Labor Day Reflection on H-1B Myths

 Labor Day Reflection on H-1B Myths

From “Comprehensive Immigration Reform” to H-1B visas, the legacy media reporting on immigration invariable is gaslighting the public rather than news. The legacy media and politicians know that few people will actually read the bills or statutes and know what they contain. The legacy media promotes a narrative of immigration legislation that is decoupled from what is actually in the legislation.

If you prowl on X you will find people saying that H-1B is intended for highly skilled workers or that H-1B is intended to fill labor shortages. That kind of disinformation demonstrates the success of gaslighting the public.

I previously walked through the actual H-1B statutes and showed how they make it explicitly legal to replace Americans and how the statutes are designed to allow employers to pay low wages H-1B workers.

Look back on legacy media articles about H-1B, for instance, here and here. You will not find one that states the key fact that it is explicitly legal to replace Americans with H-1B workers.

When one skips the media gaslighting and actually reads the H-1B statutes, one finds that Congress designed H-1B to replace Americans with cheap foreign labor. In fact, is appears that the U.S. Congress is the only national legislature in the world that has voted to make it legal to replace its citizens with foreign workers.

Look at H-1B in action:

In 2023 there were 4,804,840 people working in computer occupations in the United States. In 2024 there were 4,786,660 people working in computer occupations in the United States.

Over that year, the United States lost 18,180 computer jobs.

In FY 2025, the United States imported 77,000 computer workers on H-1B visas alone.

H-1B clearly is not functioning to fill a shortage. It is functioning to displace Americans, exactly as Congress designed it.

One can see the effect of media gaslighting on X, where people claim that H-1B is supposed to be for worker shortages. It is quite evident there is no worker shortage in computers, yet most H-1B workers are in computers. Congress stripped out any previous shortage requirements when it created H-1B.

People also frequently state that H-1B is supposed to be for highly skilled workers. In reality, there is no skill requirement except for fashion models. A mail-order degree from a foreign diploma mill is all it takes to qualify for H-1B. Furthermore, the fact that Congress mandates H-1B visas be processed in order of petition receipt discredits any claim that H-1B is for skilled workers.

In my years in the computer industry, I worked with many H-1B programmers. They were all incompetent. (I have a follow-up post in the works on why there is an industry demand for the cheap incompetent workers that H-1B provides.)

People on X frequently state that employers must show Americans are not available before hiring. That requirement does not exist in H-1B. To the contrary, it is explicitly legal to replace Americans with H-1B workers. Congress removed any such requirements that existed when it created H-1B.

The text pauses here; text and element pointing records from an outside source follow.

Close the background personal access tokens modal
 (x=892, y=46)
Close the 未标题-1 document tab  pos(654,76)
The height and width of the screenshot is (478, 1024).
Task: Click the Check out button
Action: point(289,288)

The only solution to the H-1B problem is to end the program entirely. Calling for H-1B reform is futile because reforming a program designed to replace Americans with cheap foreign workers still leaves us with a program designed to replace Americans with cheap foreign workers. So-called reforms promoted in Congress, such as raising the mythical $60,000 H-1B “minimum salary”, simply serve to give the appears of action while doing nothing.

Maybe H-1B could be replaced, but with what? How much of a need is there for temporary workers in college-educated jobs?

In 2015 I testified before that Senate Judiciary and said that it looked like the only thing that would solve the H-1B problem was executive action by Donald Trump.

Indeed, candidate Trump campaigned on ending the replacement of Americans with H-1B workers (which means ending H-1B). Trump even campaigned with Americans who had been replaced by H-1B workers. Unfortunately, no progress took place.

Donald Trump’s great political sense has been the ability to get on the right-side of 90/10 issues. Yet that sense failed him when he flipflopped in December 2024 and supported H-1B and replacing Americans with foreign workers. H-1B is the ultimate MAGA issue and Trump is on the 10 percent side of it.

Trump’s change on H-1B undermines his support for the rest of his immigration agenda. I frequently hear parents saying “What’s the point of deporting 100,000 landscapers and importing 100,000 tech workers when my kids cannot find jobs?” Americans would rather have the illegal landscapers than the legal H-1B tech workers when they realize the true relative impact of both. The unemployment rate for computer science graduates is 6.1 percent (Computer Engineering 7.5 percent) compared to 3 percent for art history majors.

The person most likely to suffer, if President Trump does not put an end to displacing Americans with H-1B workers, is J.D. Vance. If Trump-Vance cannot solve the H-1B problem by the next presidential campaign, it will open the door to other candidates, like Ron DeSantis, who say they will take the issue on.